Tables 6 to 5 gives the names of the variables and respective physical meaning
(see in Appendix).


4   Methods

This section gives the description of procedures for the generation of MTR and
MLC datasets. Two evaluation showcases of MTR regressor and MLC classifier
which predict over the generated datasets are also described. The generation
of the datasets was focused on data changes robustness tests. Data changes in
streams can be analysed in two aspects: nature and rate. The nature reflects
the variables statistics that changed such as mean and variance [13]. The rate
of change is an important aspect that influences the performance of most MTR
and MLC methods. Abrupt changes (concepts drifts) are identified when the
change occur from one example to the next (inexistence of transition phase).

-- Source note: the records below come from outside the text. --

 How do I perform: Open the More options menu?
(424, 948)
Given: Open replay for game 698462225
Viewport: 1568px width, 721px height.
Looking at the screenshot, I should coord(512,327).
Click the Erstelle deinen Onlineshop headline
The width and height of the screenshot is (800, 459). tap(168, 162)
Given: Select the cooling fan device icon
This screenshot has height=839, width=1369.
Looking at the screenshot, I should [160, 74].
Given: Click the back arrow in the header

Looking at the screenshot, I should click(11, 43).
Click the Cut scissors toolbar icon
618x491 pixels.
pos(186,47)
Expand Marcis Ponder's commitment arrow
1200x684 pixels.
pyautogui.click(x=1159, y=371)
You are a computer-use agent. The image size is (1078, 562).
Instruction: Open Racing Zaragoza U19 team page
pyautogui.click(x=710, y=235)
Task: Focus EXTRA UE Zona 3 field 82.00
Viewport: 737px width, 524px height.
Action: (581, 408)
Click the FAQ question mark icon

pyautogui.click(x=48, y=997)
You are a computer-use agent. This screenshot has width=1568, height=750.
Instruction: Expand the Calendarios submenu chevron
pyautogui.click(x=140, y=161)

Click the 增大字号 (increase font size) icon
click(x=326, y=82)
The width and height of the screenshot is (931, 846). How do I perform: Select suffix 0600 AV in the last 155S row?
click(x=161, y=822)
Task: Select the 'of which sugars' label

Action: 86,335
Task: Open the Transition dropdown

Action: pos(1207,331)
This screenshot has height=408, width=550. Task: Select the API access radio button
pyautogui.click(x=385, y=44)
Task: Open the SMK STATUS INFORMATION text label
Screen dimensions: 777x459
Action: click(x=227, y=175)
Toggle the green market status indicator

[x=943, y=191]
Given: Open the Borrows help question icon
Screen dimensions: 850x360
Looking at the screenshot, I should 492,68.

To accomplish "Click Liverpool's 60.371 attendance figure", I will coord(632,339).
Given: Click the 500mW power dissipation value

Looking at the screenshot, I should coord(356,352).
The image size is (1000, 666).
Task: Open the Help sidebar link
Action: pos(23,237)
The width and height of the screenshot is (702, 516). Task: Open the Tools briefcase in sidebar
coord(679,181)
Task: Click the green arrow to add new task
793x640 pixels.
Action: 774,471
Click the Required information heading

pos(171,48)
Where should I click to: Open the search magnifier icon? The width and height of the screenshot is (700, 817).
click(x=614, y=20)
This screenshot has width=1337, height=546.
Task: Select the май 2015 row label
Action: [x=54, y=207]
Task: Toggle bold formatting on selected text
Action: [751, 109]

Gradual changes (concepts shifts) present a transition phase where the changing
statistic is continuously varying [13]. This work is focused on the abrupt changes
(concept drifts) of the mean statistic which is one of the most studied topics in
data streams [14].
    In this work, a simulator that implements the model described in Section
3 was used. The files of this simulator can be found at http://depts. washing-
ton.edu/control/LARRY/TE and was originally developed by Ricker [15]. This
simulator was partially developed in C and in Matlab(Simulink). TEP simulator
is composed essentially by a plant function developed in C language and pos-
teriorly built into a Matlab mex file. The PID controller (a set of small PID
controllers) function was developed in Simulink.
    To produce data changes events, the set points variables are manipulated.
Some set points such as Production Set Point allows to produce gradual changes
(concept shifts) and abrupt changes (concept drifts) events, since the variables
are related to measurements variables convergence to stable values. The rate
can be calibrated using a rate limiter in the simulink environment. Figure 3
shows the parameters of data change event. The curve reflects the variation of
a statistical parameter from a value a to a value b. The parameter t is the
example index where the change starts and W is the number of examples in the
transition phase. The change in the set point value create similar changes in the
Plant parameters. The changes can be whether a descending and ascending of a
parameter.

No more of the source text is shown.